Un domingo no hubo paella y el comedor entero se levantó en gritos desgarrados.
—¡Paella! ¡Paella!
Aquel día la paella nunca llegó y mi madre pasó la tarde en su habitación; supongo que llorando.
Mi madre era la madre de todos aquellos chavales que andaban bastante desnortados, porque la nostalgia de su casa, de su pueblo y de sus gentes, la llevaban siempre consigo. En Zaragoza eran huérfanos; sin embargo, gracias a mi madre muchos de ellos consiguieron sobrevivir con aquella inmensa tristeza que les imponía la lejanía.
Todos los días daba vueltas y vueltas por las desoladas habitaciones, repasaba las sábanas, les criticaba la suciedad y les obligaba, una vez por mes, a abrir los baúles del cuarto, para impedir que la mierda se lo comiera todo.
Como buena mujer de campo era desconfiada y guardaba dentro de ella mucho más de lo que mostraba fuera. Admiraba a su marido, a pesar de todas las complicaciones en las que a veces éste la metía; también aprendió a superar las denuncias de la guerra y soportar el vacío del internado, cuando éste se cubrió con todos los mutilados de la guerra.
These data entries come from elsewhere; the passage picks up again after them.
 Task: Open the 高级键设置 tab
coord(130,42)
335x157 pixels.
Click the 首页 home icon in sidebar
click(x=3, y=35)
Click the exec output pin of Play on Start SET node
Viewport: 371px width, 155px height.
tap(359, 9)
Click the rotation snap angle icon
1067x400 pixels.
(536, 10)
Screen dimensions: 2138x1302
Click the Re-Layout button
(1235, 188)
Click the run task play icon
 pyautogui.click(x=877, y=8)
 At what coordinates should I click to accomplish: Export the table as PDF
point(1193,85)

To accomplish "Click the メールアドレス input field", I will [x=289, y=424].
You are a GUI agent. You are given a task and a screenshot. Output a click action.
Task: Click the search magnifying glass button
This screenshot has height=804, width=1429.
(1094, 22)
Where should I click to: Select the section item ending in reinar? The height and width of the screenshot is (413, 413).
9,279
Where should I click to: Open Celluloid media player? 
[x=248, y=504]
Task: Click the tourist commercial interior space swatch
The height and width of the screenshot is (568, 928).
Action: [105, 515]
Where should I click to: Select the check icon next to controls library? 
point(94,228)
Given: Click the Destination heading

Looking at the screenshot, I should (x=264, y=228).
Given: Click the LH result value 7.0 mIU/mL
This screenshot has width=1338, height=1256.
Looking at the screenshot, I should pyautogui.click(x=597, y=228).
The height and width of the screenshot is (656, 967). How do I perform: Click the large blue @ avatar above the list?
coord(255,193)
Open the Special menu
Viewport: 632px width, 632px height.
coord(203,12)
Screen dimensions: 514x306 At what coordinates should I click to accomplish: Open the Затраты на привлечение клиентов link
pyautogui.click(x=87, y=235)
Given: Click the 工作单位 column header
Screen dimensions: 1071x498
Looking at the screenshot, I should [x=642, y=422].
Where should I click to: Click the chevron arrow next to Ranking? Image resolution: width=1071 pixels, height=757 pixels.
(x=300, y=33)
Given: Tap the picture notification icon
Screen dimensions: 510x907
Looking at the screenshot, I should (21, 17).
Fue teniendo hijos, siete —dos se le murieron entre los brazos nada más nacer—; alguno le salió poeta, Miguel, y ella, para quien la vida era la vida y los sueños no sirven para nada, aceptó el carácter rebelde de mi hermano, que era el mayor de sus hijos, con una honda admiración, a la vez que cierta indiferencia.
—La vida no es sólo poesía —le decía cuando lo levantaba cada mañana, para que se hiciera cargo del colegio tras la muerte de mi padre.
Luchó por sus hermanos, por su marido, por su padre, al que perdonó por tantos años de abandono y recogió en su casa, donde vivió hasta que falleció ya muy anciano; también fue viendo cómo aquellos sueños se fueron haciendo añicos con los avances de la historia: la Guerra Civil puso el punto álgido de tantas y tantas desventuras, sobre todo en la persona de su hermano pequeño, Donato, el que en tardes de calor, mientras vigilaba cómo rellenaba láminas y láminas para mejorar mi caligrafía, me contaba su ingrata historia.